Homeschooled students do not experience threats to their safety. With some unfortunate exceptions, homeschooling parents choose the lifestyle because they believe it is the best educational choice for their children.
It’s certainly not the easiest choice for parents. The required parental commitment, coordination, and oversight in home schooling exceed that required for any other educational choice. And the payoff is proven. Twenty years of data show that home-schooled students test higher than public school students on the ACT, and the college graduation rate of home-school alumni is nearly 10% higher than their peers: 66.7% compared with 57.5%.
Bartholet and her Harvard colleagues have forgotten that parental rights are sacred and foundational to a free society. Parents do have near-absolute power over their children, as well they should. Parents bring a child into the world and have the responsibility to feed, clothe, and care for that child.

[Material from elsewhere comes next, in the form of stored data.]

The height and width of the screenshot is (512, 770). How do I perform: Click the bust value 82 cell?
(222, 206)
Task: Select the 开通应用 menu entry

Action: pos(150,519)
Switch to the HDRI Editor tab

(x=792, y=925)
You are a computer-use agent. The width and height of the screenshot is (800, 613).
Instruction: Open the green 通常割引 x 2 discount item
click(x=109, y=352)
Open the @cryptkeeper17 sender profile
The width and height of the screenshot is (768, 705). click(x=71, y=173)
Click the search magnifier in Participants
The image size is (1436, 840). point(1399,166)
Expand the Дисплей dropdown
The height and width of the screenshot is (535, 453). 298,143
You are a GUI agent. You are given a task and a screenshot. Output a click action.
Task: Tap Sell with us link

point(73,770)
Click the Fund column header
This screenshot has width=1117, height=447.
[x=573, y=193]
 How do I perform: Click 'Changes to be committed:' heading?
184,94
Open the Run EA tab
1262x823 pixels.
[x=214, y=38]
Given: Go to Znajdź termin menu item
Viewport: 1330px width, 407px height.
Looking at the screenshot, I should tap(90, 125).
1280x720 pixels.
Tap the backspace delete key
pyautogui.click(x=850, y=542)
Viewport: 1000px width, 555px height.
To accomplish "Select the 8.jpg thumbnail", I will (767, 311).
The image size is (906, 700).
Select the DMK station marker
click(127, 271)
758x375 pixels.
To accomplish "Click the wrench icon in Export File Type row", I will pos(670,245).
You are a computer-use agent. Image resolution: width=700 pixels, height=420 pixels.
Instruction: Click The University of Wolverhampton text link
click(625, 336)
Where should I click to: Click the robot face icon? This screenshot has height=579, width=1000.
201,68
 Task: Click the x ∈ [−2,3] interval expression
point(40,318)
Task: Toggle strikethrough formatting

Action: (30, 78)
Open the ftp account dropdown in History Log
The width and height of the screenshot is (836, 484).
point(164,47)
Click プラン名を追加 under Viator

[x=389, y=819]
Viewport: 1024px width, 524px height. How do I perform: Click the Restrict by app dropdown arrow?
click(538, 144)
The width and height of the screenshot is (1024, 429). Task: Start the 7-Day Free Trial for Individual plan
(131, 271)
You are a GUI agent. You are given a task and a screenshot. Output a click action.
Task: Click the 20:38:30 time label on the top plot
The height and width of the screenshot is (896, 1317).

They also have the right to make important decisions about how their child is raised, including what religion the child is raised in, what school the child attends, and what ideas the child is exposed to. Free societies rely on parents raising their children responsibly.
Educational elites feel threatened because they know that the quarantine will prove to be a huge wake-up call for parents. Home with their children, parents are learning that meaningful education does not have to take eight hours each day and that there is no silver bullet curriculum to produce a well-educated child. When quarantine home schooling is no longer a necessity, parents may go looking for alternatives to the public schools their children previously attended.
Bartholet is hard at work to ensure parents don’t have that choice.
Vivian E. Jones is a mother, a home-school graduate, and an alumna of Hillsdale College. She writes from Nashville, Tennessee.